*** Block opens ***

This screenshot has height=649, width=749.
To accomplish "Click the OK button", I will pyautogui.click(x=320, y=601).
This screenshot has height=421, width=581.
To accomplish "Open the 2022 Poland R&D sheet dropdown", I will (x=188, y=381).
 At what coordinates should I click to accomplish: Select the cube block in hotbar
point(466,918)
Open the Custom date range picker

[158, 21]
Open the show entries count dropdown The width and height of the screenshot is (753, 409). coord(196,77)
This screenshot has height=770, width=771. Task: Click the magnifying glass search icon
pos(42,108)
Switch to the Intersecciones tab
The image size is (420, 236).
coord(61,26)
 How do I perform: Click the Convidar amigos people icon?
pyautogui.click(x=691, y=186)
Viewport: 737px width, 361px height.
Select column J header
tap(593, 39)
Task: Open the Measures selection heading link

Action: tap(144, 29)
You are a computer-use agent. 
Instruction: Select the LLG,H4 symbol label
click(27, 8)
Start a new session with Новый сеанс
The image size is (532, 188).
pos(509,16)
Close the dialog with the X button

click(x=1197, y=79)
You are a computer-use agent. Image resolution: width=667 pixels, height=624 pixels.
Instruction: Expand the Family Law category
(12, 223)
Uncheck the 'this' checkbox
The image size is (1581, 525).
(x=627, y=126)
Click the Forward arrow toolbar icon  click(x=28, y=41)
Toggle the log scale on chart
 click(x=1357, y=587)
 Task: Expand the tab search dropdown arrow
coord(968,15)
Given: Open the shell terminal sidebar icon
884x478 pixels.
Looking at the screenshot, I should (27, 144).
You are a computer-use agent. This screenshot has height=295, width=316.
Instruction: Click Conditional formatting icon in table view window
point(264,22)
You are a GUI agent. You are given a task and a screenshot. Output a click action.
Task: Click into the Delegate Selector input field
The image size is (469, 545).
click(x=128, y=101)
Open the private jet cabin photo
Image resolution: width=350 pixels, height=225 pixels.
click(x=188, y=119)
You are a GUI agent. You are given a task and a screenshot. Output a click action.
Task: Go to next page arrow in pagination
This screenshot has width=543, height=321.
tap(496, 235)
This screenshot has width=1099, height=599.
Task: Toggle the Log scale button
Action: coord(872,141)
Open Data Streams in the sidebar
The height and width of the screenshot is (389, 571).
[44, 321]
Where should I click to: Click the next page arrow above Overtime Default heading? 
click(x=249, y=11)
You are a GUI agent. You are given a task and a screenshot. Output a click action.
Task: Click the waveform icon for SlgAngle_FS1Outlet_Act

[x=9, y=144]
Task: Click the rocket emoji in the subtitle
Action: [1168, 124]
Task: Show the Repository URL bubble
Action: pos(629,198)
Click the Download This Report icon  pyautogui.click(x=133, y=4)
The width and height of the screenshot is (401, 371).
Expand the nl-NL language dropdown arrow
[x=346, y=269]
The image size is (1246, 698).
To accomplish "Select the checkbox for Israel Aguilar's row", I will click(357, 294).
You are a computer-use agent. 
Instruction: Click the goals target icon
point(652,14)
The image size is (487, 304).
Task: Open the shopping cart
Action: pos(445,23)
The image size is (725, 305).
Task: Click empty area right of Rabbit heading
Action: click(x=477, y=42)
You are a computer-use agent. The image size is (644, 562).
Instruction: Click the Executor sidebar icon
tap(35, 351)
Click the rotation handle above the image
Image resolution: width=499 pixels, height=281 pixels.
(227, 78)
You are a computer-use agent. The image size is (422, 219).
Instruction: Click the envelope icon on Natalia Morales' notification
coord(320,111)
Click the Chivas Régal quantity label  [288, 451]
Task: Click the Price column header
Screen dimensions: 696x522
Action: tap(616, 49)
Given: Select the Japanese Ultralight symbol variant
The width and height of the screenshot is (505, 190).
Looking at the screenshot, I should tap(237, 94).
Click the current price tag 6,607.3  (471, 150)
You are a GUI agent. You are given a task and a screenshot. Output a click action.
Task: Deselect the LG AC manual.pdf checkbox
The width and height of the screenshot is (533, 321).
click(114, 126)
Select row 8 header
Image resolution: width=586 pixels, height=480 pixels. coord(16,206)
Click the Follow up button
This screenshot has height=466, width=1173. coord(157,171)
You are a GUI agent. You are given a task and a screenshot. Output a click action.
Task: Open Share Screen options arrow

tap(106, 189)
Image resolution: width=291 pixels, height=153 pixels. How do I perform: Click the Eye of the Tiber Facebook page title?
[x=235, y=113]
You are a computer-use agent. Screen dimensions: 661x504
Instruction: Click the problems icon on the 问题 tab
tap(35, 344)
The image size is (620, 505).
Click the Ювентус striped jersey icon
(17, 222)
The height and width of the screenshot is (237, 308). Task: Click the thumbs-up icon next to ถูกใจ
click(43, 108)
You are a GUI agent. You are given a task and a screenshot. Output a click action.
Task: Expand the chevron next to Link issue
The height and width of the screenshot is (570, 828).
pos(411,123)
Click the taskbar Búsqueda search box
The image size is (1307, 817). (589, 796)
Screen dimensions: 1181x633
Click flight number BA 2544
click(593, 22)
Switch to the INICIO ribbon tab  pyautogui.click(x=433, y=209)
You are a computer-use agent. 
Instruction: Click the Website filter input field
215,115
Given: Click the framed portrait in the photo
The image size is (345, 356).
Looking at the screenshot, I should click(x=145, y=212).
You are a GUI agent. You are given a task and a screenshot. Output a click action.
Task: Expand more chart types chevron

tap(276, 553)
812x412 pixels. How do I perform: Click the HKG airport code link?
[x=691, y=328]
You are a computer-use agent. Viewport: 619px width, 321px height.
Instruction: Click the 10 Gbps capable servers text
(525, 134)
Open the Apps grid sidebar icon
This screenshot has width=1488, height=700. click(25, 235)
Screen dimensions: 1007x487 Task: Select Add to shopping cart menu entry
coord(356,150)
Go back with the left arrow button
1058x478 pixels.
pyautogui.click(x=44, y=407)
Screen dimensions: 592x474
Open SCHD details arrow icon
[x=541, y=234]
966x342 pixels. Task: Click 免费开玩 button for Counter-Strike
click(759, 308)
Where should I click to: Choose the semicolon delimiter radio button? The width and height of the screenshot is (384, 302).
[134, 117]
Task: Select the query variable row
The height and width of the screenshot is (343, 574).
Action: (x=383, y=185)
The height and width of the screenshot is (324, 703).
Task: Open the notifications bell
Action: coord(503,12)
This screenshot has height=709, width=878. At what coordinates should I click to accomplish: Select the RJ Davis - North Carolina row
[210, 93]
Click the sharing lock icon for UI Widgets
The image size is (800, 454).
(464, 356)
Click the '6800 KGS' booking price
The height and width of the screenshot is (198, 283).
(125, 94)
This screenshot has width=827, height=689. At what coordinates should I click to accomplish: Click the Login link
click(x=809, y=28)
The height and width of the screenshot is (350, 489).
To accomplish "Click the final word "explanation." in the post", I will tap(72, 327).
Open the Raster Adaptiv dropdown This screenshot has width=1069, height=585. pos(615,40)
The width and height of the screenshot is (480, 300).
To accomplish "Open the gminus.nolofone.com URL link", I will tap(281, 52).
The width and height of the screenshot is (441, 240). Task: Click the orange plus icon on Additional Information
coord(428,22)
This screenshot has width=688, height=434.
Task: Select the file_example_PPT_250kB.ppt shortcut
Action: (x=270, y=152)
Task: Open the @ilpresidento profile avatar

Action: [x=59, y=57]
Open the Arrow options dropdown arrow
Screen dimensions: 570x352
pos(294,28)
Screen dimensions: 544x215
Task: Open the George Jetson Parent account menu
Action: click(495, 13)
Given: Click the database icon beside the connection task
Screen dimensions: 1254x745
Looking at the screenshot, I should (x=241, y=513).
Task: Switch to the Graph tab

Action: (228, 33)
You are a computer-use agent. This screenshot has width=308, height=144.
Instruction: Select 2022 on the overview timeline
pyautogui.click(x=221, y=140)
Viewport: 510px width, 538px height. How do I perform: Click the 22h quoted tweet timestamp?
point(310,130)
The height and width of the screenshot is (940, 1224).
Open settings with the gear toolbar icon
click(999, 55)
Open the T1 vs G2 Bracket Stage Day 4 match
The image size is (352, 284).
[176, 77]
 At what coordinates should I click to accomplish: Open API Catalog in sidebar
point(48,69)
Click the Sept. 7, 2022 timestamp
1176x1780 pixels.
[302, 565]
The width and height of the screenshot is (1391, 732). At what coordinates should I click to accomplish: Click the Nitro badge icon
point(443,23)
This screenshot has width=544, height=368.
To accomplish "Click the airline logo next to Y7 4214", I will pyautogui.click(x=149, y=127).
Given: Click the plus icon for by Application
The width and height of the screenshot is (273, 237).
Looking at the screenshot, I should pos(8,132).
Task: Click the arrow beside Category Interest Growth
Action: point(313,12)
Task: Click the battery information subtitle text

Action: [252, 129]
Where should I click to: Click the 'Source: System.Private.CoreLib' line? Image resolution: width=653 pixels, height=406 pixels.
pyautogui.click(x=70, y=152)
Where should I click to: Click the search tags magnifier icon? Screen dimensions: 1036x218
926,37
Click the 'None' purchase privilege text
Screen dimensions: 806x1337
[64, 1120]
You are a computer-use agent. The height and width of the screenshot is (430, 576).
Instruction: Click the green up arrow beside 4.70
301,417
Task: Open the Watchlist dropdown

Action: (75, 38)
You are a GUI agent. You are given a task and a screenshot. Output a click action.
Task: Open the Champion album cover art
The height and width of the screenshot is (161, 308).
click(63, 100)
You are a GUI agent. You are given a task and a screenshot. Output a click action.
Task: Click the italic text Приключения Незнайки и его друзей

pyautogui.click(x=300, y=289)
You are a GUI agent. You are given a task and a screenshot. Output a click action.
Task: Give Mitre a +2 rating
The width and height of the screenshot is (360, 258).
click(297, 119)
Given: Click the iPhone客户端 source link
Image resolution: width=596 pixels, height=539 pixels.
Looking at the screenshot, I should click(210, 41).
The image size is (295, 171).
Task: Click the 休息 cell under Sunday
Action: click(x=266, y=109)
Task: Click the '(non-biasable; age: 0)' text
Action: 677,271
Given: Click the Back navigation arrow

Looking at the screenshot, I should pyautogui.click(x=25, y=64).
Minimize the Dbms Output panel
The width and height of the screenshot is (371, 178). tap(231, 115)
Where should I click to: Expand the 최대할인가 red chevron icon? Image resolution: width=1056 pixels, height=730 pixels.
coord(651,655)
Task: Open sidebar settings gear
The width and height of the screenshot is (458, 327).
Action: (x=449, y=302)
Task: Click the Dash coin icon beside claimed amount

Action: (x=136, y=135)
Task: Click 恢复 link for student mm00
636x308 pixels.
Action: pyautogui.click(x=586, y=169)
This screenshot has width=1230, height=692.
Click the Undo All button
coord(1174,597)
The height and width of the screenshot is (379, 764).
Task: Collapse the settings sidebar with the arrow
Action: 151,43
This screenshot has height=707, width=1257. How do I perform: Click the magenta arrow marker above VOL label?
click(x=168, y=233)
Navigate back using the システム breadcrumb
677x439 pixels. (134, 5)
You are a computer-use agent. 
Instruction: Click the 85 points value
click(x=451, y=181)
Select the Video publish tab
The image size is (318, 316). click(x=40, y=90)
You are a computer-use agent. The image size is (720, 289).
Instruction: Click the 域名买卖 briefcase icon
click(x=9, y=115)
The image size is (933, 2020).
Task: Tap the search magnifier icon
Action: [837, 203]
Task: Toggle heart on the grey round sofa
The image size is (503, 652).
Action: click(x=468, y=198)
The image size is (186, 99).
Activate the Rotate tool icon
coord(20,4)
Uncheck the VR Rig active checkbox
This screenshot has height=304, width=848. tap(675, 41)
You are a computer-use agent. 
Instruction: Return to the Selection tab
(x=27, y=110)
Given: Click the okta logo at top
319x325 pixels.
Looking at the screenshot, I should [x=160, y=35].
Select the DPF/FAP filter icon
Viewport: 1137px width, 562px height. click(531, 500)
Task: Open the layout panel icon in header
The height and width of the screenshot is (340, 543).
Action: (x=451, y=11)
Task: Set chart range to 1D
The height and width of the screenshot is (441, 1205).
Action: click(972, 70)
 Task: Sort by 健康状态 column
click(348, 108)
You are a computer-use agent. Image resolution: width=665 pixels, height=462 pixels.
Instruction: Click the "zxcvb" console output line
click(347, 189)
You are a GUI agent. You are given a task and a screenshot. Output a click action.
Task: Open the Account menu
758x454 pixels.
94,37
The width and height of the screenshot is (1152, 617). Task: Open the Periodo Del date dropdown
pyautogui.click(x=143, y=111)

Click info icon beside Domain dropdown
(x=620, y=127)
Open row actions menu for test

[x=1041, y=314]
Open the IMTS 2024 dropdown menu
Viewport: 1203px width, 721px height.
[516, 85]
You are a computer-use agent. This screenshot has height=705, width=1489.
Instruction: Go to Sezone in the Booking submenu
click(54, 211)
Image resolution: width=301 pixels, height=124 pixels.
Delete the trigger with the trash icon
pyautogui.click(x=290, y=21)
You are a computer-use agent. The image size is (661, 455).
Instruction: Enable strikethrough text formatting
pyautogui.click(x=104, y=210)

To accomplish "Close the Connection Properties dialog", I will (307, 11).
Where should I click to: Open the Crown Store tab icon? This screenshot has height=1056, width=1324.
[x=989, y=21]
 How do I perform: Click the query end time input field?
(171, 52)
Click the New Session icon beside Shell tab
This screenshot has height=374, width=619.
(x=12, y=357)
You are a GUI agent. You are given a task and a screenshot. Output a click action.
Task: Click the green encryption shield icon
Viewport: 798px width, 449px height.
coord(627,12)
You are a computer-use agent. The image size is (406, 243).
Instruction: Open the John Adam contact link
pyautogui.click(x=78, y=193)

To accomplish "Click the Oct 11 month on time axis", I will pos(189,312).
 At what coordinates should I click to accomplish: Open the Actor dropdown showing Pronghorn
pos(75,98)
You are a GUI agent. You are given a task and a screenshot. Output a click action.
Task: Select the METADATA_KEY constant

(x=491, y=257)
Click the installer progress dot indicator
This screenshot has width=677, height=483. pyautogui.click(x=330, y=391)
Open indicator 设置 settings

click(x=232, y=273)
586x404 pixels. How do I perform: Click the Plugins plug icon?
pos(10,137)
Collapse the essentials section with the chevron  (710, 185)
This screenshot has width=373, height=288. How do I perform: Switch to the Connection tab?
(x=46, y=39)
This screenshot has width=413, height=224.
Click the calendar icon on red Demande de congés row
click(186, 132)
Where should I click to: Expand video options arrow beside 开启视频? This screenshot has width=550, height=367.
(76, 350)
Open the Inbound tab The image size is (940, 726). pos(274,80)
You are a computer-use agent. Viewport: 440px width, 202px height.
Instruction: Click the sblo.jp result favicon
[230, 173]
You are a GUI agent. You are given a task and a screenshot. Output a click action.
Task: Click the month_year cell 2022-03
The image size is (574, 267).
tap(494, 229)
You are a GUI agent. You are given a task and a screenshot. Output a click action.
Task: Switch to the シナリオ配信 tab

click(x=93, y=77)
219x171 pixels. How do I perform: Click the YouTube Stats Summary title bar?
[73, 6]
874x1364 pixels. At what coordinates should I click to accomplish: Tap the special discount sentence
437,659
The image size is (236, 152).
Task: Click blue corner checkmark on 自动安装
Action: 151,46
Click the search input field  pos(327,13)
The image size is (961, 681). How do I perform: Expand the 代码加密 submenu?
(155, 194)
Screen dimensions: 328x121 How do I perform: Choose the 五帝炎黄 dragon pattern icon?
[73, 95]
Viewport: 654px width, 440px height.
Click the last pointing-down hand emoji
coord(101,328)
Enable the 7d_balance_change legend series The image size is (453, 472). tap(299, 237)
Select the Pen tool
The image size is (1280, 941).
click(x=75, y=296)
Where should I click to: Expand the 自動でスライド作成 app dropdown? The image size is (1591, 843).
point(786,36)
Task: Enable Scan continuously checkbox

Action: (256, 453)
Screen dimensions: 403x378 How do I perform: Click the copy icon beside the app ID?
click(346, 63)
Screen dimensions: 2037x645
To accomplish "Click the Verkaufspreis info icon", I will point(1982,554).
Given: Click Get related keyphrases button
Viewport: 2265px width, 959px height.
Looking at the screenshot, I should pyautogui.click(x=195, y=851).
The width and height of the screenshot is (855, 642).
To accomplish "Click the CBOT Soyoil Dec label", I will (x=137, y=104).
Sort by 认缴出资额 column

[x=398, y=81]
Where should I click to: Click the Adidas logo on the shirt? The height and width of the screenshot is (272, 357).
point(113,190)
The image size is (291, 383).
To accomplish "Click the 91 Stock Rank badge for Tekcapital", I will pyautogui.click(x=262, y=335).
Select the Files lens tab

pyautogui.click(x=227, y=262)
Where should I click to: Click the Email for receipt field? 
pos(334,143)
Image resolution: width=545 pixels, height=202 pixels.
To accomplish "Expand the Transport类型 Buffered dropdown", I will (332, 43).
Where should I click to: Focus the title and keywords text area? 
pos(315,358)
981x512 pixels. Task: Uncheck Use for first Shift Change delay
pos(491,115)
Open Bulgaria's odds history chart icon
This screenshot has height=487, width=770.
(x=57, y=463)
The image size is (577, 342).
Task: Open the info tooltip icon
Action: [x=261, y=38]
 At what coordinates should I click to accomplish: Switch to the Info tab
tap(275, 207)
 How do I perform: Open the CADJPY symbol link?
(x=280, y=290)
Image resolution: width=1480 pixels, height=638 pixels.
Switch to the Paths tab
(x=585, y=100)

*** Block closes ***

- [WORK ORDER]:
Your answer must be the lines above from the one containing "pixels, height=406 pixels." to the one containing "This screenshot has width=1230, height=692.", both included, restated word for word.

- [ANSWER]:
Where should I click to: Click the 'Source: System.Private.CoreLib' line? Image resolution: width=653 pixels, height=406 pixels.
pyautogui.click(x=70, y=152)
Where should I click to: Click the search tags magnifier icon? Screen dimensions: 1036x218
926,37
Click the 'None' purchase privilege text
Screen dimensions: 806x1337
[64, 1120]
You are a computer-use agent. The height and width of the screenshot is (430, 576).
Instruction: Click the green up arrow beside 4.70
301,417
Task: Open the Watchlist dropdown

Action: (75, 38)
You are a GUI agent. You are given a task and a screenshot. Output a click action.
Task: Open the Champion album cover art
The height and width of the screenshot is (161, 308).
click(63, 100)
You are a GUI agent. You are given a task and a screenshot. Output a click action.
Task: Click the italic text Приключения Незнайки и его друзей

pyautogui.click(x=300, y=289)
You are a GUI agent. You are given a task and a screenshot. Output a click action.
Task: Give Mitre a +2 rating
The width and height of the screenshot is (360, 258).
click(297, 119)
Given: Click the iPhone客户端 source link
Image resolution: width=596 pixels, height=539 pixels.
Looking at the screenshot, I should click(210, 41).
The image size is (295, 171).
Task: Click the 休息 cell under Sunday
Action: click(x=266, y=109)
Task: Click the '(non-biasable; age: 0)' text
Action: 677,271
Given: Click the Back navigation arrow

Looking at the screenshot, I should pyautogui.click(x=25, y=64).
Minimize the Dbms Output panel
The width and height of the screenshot is (371, 178). tap(231, 115)
Where should I click to: Expand the 최대할인가 red chevron icon? Image resolution: width=1056 pixels, height=730 pixels.
coord(651,655)
Task: Open sidebar settings gear
The width and height of the screenshot is (458, 327).
Action: (x=449, y=302)
Task: Click the Dash coin icon beside claimed amount

Action: (x=136, y=135)
Task: Click 恢复 link for student mm00
636x308 pixels.
Action: pyautogui.click(x=586, y=169)
This screenshot has width=1230, height=692.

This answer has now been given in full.